Living with Other Types of Congenital Heart Defects, Catherine

Catherine’s Story - In her own words

Catherine as an infant in the hospital

Catherine was born with pulmonary atresia, but her heart defect never stopped her from reaching her goals in life. Having a heart defect gives her a platform to inspire and help others who have a similar condition. Read her story below.

When I was born, my parents and doctors knew immediately that something was wrong. I was transferred to the local children’s hospital and after several procedures, I was diagnosed with pulmonary atresia, a type of congenital heart defect (CHD). I had three open heart surgeries in the first 18 months of my life. I even spent my first Christmas in the children’s hospital. These first surgeries were not easy. I had complications with each one. However, the wonderful care that I received carried me through those difficult times.

Growing up, my parents never allowed my heart condition to get in the way of me doing any activity. I have an identical twin sister who doesn’t have a CHD, and they treated us just the same. I played competitive soccer and attended some of the nation’s best tournaments. Every year, I had a check-up with my cardiologist, and my mom would make it a fun day away from school. I stayed with my pediatric cardiologist until I was 21 years old.

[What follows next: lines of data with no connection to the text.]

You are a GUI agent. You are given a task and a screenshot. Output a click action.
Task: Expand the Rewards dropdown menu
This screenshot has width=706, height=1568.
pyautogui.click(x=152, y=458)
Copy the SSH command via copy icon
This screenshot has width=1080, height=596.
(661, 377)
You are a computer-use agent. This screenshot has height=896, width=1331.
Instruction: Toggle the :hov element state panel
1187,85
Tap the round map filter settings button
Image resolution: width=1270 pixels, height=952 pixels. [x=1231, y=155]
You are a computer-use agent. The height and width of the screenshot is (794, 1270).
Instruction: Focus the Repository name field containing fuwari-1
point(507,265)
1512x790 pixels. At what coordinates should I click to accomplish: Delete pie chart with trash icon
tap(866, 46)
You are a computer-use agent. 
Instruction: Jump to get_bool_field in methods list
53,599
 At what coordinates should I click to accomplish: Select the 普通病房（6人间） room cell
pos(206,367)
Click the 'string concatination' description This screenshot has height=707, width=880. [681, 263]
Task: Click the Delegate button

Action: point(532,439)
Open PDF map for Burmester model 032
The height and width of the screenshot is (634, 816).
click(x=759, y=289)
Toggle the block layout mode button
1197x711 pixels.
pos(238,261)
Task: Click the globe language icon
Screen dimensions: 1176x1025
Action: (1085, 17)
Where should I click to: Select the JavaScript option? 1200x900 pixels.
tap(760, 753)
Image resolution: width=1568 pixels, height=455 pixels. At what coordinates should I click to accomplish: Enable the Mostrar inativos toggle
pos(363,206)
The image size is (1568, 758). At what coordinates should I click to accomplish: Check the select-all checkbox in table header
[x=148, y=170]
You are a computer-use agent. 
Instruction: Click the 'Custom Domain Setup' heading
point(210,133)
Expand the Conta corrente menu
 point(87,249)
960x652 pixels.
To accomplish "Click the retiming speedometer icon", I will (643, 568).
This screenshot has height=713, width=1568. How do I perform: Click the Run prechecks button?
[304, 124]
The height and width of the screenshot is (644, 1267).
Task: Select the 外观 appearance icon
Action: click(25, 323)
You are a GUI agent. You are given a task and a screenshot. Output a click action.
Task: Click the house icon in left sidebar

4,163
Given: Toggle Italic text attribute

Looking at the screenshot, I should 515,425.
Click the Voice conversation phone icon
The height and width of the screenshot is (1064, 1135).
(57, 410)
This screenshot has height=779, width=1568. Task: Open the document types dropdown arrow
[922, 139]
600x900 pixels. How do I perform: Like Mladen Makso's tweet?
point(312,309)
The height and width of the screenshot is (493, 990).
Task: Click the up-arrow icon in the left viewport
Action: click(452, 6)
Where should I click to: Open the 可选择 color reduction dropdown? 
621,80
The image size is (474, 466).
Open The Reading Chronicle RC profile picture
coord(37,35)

Catherine running the Peachtree Road race

I was able to attend my dream college and was also a recipient of a scholarship specifically for students with a CHD. Since graduating college, I am now a special education teacher and I have served on many committees that foster mentor relationships between those with special needs and other students. I also present at conferences related to special education.

During the winter of 2012, I learned that my pulmonary valve would have to be replaced. During that time, I was able to get in the best shape of my life, and I ran a 10-kilometer race just two months before my surgery. In June of 2012, I had my fourth open heart surgery, where I was given a bovine pulmonary valve. Since that surgery, I have fully recovered and today I continue my passion of teaching students with special needs.

I graduated with my master’s degree in mild and moderate intellectual disabilities. I also married my husband, Max. I know that having a CHD gives me a wonderful platform to help others with the same condition. I look forward to more opportunities where I can continue to help and inspire others.